Project 3 is a sometimes assigned as a group project. Based on student feedback in previous terms, I will allow this as an individual project. If you want, you may complete this project as an individual or as part of a team. If you complete as in individual, of course, you must take on all group roles!
Below are the “team” instructions. If you prefer to work alone, you must complete the whole project on your own.
The first part of your assignment (in which you can lock in 5 points!) is to decide each of the roles.
Each team will have:
- One leader (automatically assigned) in charge of coordinating the team and helping make sure that each person does their part.
- One member will be a proofreader, in charge of the final check at the end.

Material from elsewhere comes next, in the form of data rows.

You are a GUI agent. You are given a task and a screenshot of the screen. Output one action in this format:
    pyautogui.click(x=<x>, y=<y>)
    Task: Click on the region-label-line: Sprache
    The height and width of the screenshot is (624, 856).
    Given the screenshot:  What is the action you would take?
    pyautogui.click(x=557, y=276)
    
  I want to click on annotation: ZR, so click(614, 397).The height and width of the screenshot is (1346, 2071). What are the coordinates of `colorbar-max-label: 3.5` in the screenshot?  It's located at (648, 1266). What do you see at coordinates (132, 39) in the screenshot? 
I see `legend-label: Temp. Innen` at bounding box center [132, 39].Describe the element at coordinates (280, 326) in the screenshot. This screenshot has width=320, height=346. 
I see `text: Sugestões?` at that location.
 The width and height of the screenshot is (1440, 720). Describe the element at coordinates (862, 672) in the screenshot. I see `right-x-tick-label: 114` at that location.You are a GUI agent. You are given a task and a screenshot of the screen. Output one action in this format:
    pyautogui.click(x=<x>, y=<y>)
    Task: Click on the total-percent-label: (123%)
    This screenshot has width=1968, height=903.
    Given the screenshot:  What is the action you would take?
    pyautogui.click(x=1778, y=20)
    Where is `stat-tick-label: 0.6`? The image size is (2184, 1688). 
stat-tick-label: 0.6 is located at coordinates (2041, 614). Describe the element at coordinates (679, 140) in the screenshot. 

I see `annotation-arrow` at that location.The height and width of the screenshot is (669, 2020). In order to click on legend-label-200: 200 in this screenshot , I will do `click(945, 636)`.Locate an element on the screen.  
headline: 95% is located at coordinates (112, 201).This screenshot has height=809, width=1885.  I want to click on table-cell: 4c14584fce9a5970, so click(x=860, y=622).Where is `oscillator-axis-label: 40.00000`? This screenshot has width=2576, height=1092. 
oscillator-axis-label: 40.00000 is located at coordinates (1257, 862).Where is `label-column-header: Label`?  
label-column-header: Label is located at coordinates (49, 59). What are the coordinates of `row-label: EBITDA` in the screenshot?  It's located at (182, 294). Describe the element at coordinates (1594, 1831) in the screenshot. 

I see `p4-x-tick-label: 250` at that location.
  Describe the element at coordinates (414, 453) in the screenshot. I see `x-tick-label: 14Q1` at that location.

- One member will be in charge of putting the final touches (in Tableau, Excel, or elsewhere) on any graphics included in your report.
- Four member teams will also have the luxury of a software guru, someone who commits to make sure the regressions are being run properly by checking (for instance) Excel answers vs. Statgraphics and making sure they agree.
- All team members will contribute to a rough draft and team decision making.
Deliverable #1: Send me (your instructor) an email with each group member’s name and the role they will take on the team. Cc all members of the group. (Example: “Sally is leader, Tom’s finalizing the graphs, Ursula will proofread and Vivian has agreed to check the software.”) [5 points]
After you send me your first deliverable, you will choose a state and use its data file to predict household income (HINCP) using other variables in the data set using mulitple linear regression. Your final model should have a reasonable r squared and an overall “significant” p-value. Do not use FINCP as a predictor! FINCP is family income, and saying that we can predict a household’s income if we know the family’s income is very nearly a circular argument. For the vast majority of Americans, family income and household income are the same thing. Similarly, do not use any predictor variable (like OCPIP) that is calculated using household income. If you already know household income (which is used to calcuate OCPIP), then it should be pretty darn easy to predict household income! If any of your predictors have large p-values, be sure to justify why you are including them. Every student in the group should contribute to and comment on the body of the report, even if grammar and graph details are left to individual group members.
To really impress, make a prediction for a particular household with a given set of predictor variables.
Deliverable #2: Upload your report to Canvas by the deadline.
5 points: Model, including statgraphics output including ANOVA and coefficient tables but NOT any automated “explanation” such as StatGraphic’s “The StatAdvisor”.
5 points: 1-4 complete sentences describing your model
5 points: Graph. Remember your principles of data viz!
5 points: Comment on outliers, patterns [this exploration should also include a scatterplot matrix for your predictor variables: pairs() in R or plot>multivariate visualization>scatterplot matrix in Statgraphics]
5 points: R squared better than 25% (partial credit for getting close)
5 points: Describe each independent variable (what is it?). If your final model included less than 4 predictors, describe other variables you considered but did not include. Describe a minimum of four variables.
5 points: For each independent variable, speculate on its sign and value (why is it positive/negative? is it “big” or “small” in its effect?)